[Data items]
◇ ◇ ◇

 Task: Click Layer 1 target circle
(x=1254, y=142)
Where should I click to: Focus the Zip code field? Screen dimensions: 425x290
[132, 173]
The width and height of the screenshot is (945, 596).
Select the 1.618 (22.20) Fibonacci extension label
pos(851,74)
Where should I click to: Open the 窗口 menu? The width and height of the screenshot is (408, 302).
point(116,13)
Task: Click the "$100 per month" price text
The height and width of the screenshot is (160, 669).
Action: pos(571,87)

◇ ◇ ◇

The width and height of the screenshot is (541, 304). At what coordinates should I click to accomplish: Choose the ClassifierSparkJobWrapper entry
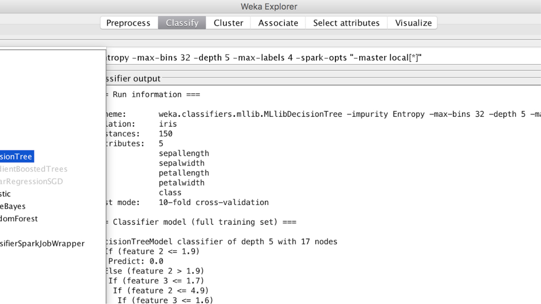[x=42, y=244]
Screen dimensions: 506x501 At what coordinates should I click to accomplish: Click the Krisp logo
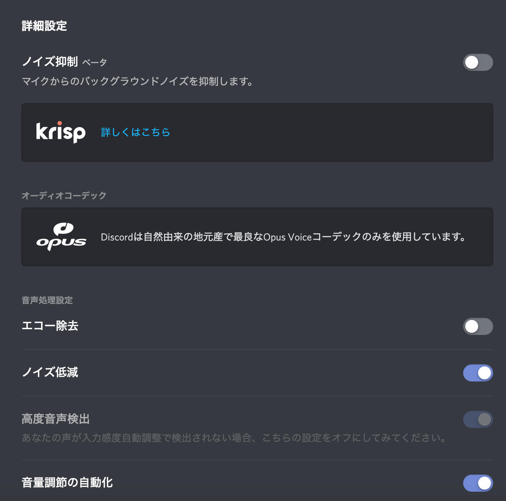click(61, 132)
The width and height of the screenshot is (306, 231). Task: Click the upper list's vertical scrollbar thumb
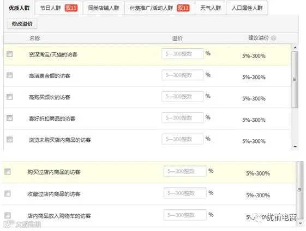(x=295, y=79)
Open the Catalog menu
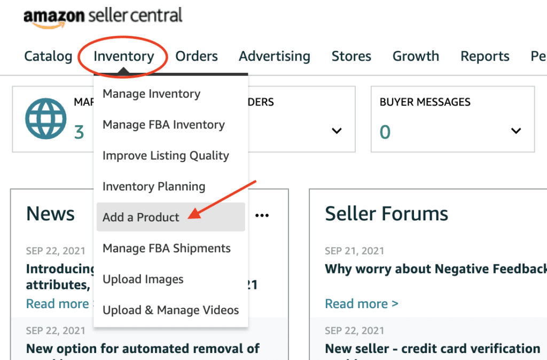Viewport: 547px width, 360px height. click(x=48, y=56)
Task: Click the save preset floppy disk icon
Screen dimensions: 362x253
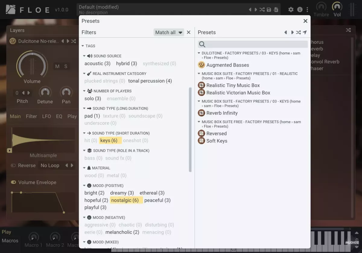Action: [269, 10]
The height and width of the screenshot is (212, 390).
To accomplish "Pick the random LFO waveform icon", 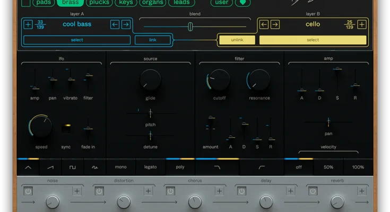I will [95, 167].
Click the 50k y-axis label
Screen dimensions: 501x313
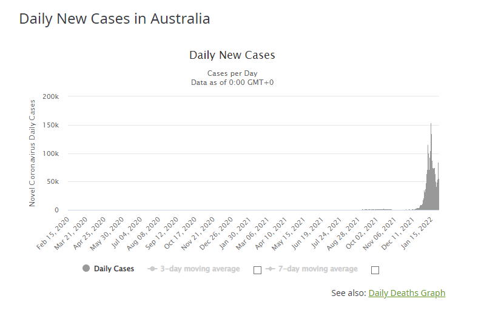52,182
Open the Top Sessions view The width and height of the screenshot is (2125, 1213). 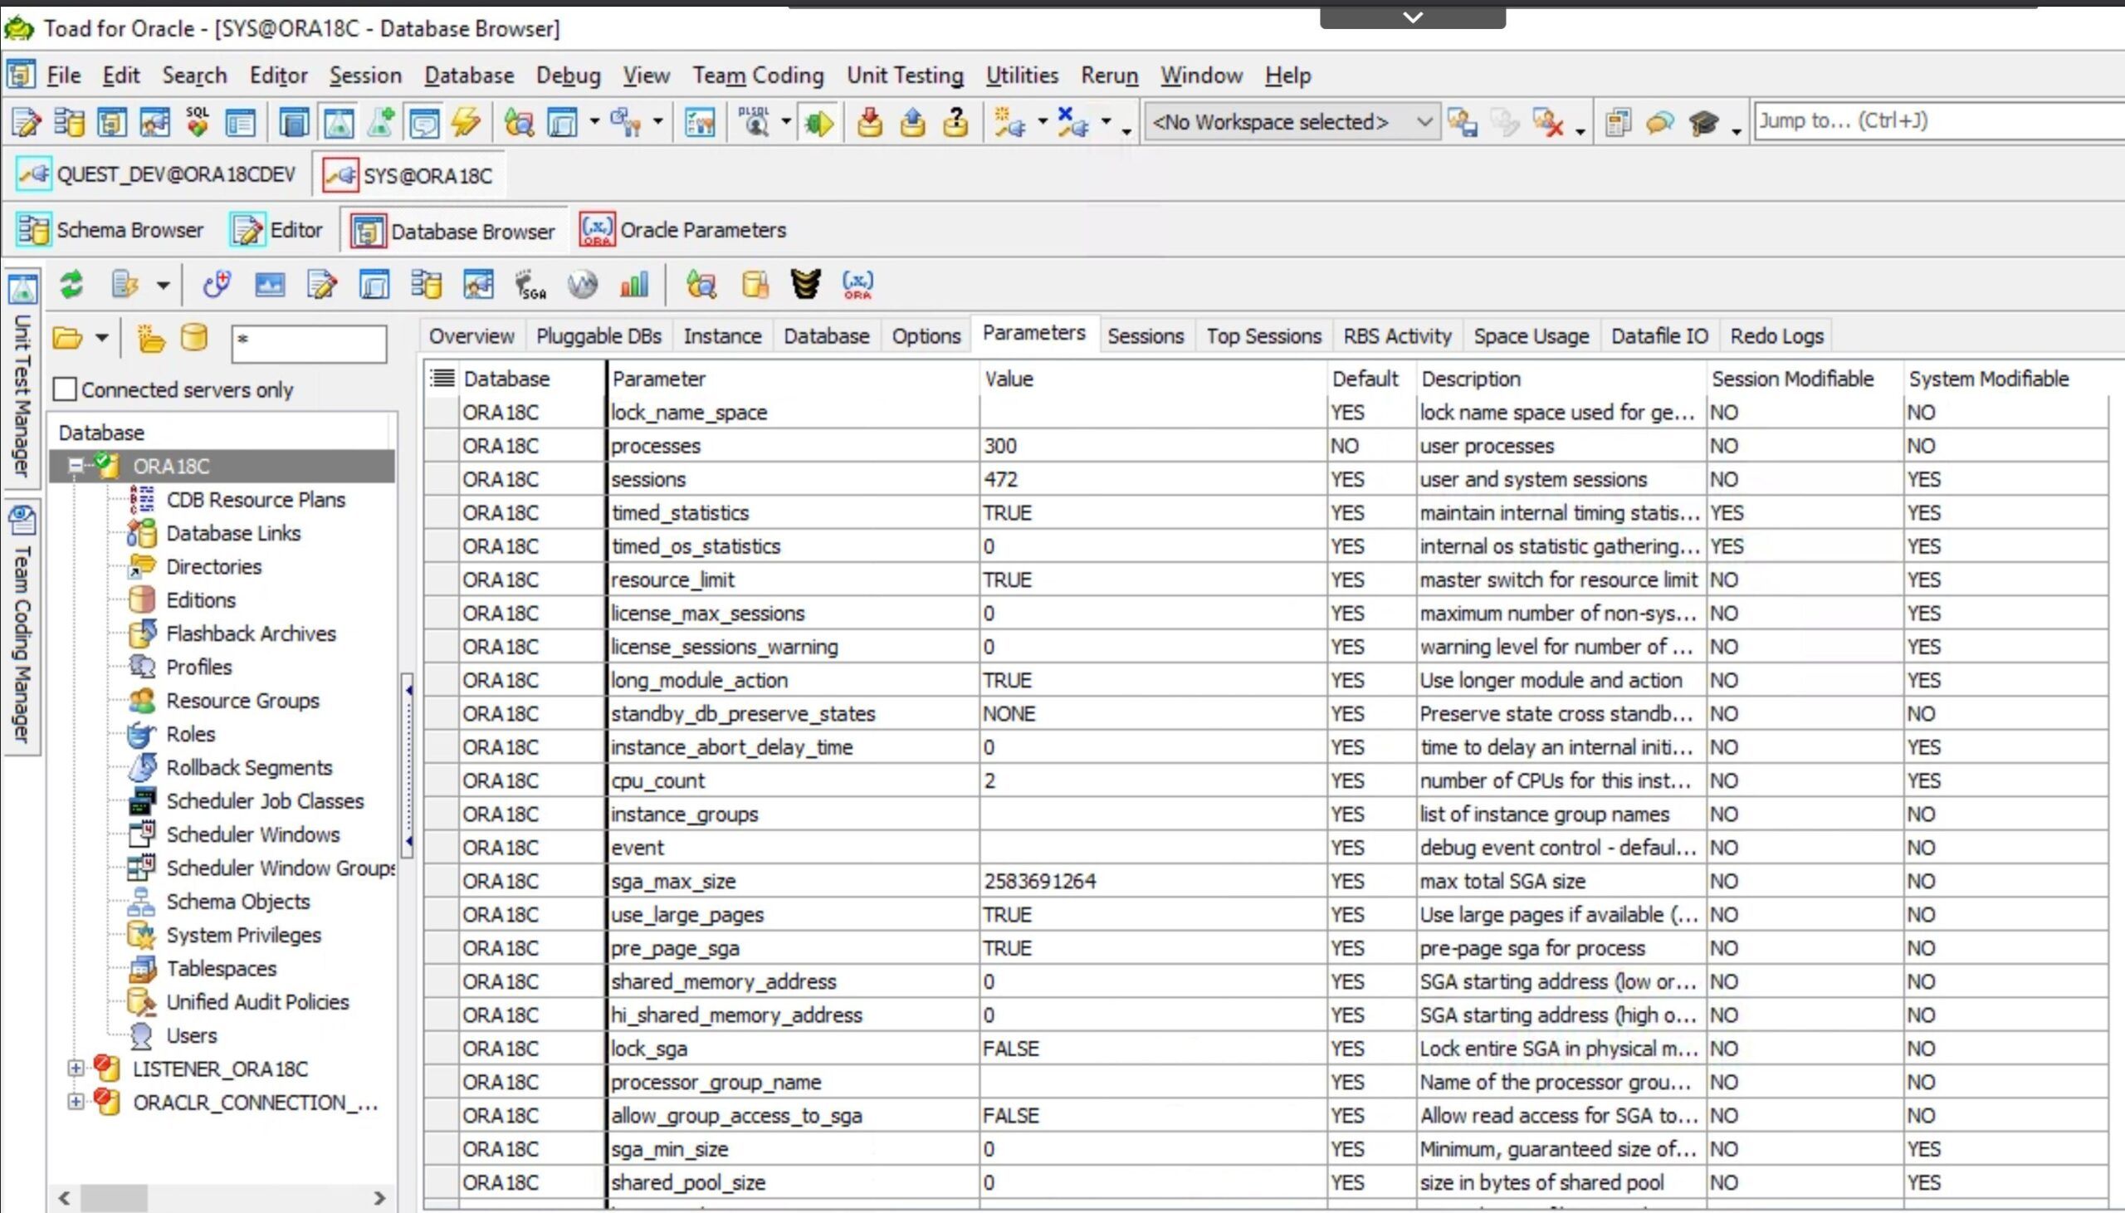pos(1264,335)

◇ ◇ ◇

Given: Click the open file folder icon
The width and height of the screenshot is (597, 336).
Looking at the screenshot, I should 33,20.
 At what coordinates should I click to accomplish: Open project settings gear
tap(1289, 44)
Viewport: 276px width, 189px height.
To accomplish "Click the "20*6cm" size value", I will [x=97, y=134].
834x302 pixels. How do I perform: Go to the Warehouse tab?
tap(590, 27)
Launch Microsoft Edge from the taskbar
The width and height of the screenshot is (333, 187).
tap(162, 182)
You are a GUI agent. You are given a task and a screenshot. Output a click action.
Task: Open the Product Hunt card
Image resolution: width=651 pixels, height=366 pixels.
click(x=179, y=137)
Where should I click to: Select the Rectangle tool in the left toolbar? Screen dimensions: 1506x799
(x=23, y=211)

◇ ◇ ◇

* **TO BE DONE**:
Copy the records from the line with "Task: Click Layer 1 target circle" through the line with "Action: pos(571,87)", both included and requests kept. Multiply each coordinate in the answers by 0.2, rounding to whole numbers with halves going up.

* **CORRECT RESULT**:
 Task: Click Layer 1 target circle
(x=251, y=28)
Where should I click to: Focus the Zip code field? Screen dimensions: 425x290
[26, 35]
The width and height of the screenshot is (945, 596).
Select the 1.618 (22.20) Fibonacci extension label
pos(170,15)
Where should I click to: Open the 窗口 menu? The width and height of the screenshot is (408, 302).
point(23,3)
Task: Click the "$100 per month" price text
The height and width of the screenshot is (160, 669).
Action: pos(114,17)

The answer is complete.